Портрет на черном камне был тот, где Лиза улыбалась так, как умела только она, радостно и доверчиво, при жизни он это называл – «от дури». Именно это слегка тормозило Владимира Ивановича с выбором фотографии: теперь каждый остановится, чтоб попялиться на покойницу, и начнет считать: сколько же было лет улыбчивой? Не много, даже мало. Пятьдесят восемь лет – это срок мужской смерти. Женщины поживистей. Еще подумают, что к этому времени покойница наверняка так уже не улыбалась. Доверие и расположение к людям пропадают гораздо раньше, а если взять нашу землю? Теперь подлянка в душе рождается в человеке рано, как только попадает он в стаю. А нет ничего хуже человеческой стаи. Так размышлял Владимир Иванович мыслями того прохожего, что будет смотреть на улыбку Лизы. И только он знает, что такой она была до самого своего последнего склона головы. Она жалела людей и тут же их прощала. И это так бесило его временами. А дальше всё чаще и чаще…

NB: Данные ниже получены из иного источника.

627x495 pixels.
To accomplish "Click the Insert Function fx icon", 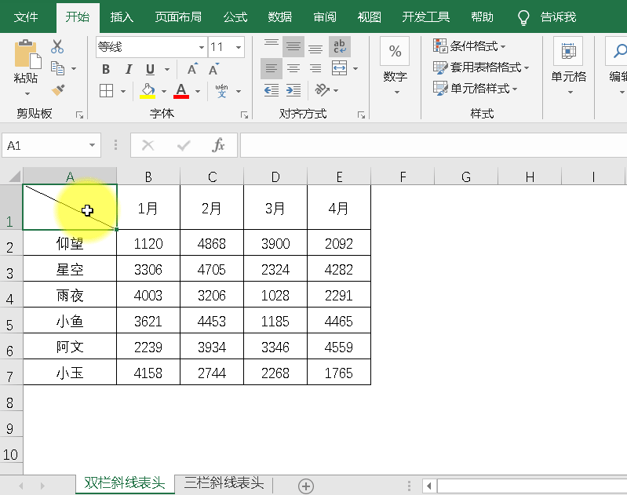I will tap(219, 145).
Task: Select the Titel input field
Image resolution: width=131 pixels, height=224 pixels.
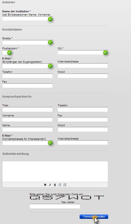Action: pos(27,110)
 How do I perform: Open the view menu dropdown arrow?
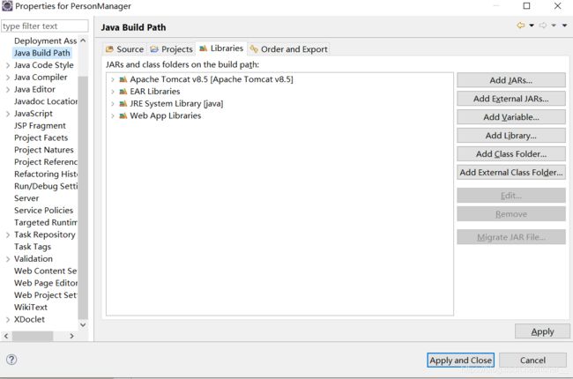564,26
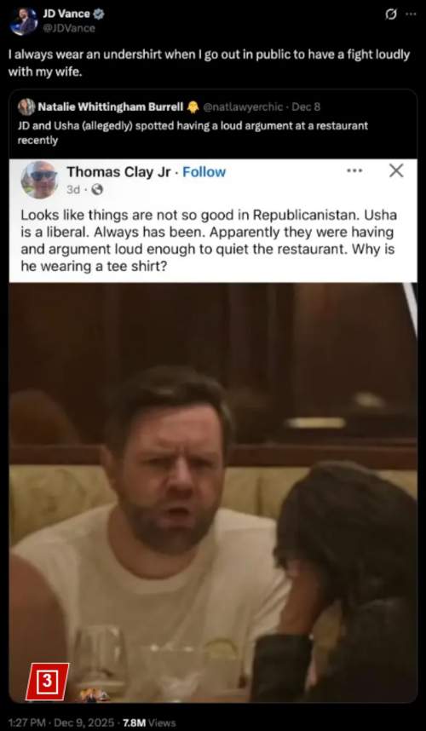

Дома он сдерживался, а на работе в перекур любил сказать: «Вот и моя дура. Верит в человеческое в человеке, а где оно? В каком музее показывают?» На их предприятии зарплату задерживали на полгода. Тема тут же ложилась в масть, выкрикивались до хрипоты. Как же хорошо потом было ему дома, даже становилось стыдно, что он поминал Лизу всуе. Владимиру Ивановичу до жениного срока смерти еще восемь лет. Но рассчитывать в наше время сроки – пустое дело. И не надо про это. Думалось про другое. Даже не думалось, как бы не то щемилось, не то лизалось что-то внутри. С того самого момента, как Лиза повернула голову к окну, где голуби по утрам скребли когтями жесть подоконника с уличной стороны, как повернула голову и так и осталась, он понял это только тогда, когда голова ее как-то безразлично уперлась в холодильник. Вот с этого момента и началось щемление. Конечно, были горе, и паника, и ужас, как жить дальше, и слезы потоком, и все, что полагается в таких случаях. Почему-то раздражала Настя, дочь. Роясь в шифоньере и ища пристойное одеяние для покойницы, она бормотала что-то типа: «Могла бы сама подумать об этом». Он как-то застолбился на этом месте. Вспомнил свою мать, она еще жива, в огороде пашет будь здоров, но в каждый его приезд она выдвигает ящик столетнего комода и показывает сверток: «Запомни. Тут все на смерть. И нижнее, и верхнее, и тапки». От нее наверняка это слышала и внучка. И теперь стыдит мать за непредусмотрительность. Так вот, все, что было в те дни, сопровождалось щемлением, и он знал имя ему. Поэтому сразу после сороковин он взял отпуск, билет был куплен заранее, запер квартиру и рванул туда, куда хотел последние пять лет и даже несколько раз начинал собирать чемодан и подготовил слова из какой-то другой, не его, речи, но слова были именно такие: «Лиза! Дай мне шанс вернуться на развилку. Ты и Настя тут ни при чем. Мне нужен перезагруз системы для новой реальности». Какой перезагруз? Какая к черту реальность, если он жил в неге и заботе и любил Лизу? Но так ли любил? Тут-то и возникало щемление – не так. Не вздрагивали от любви стены, не шел из горла вопль, а слабый стон жены он сам прикрывал рукой: за тонкой стеной всю жизнь до последнего года спала Настя. Мечта о вопле осталась неосуществленной.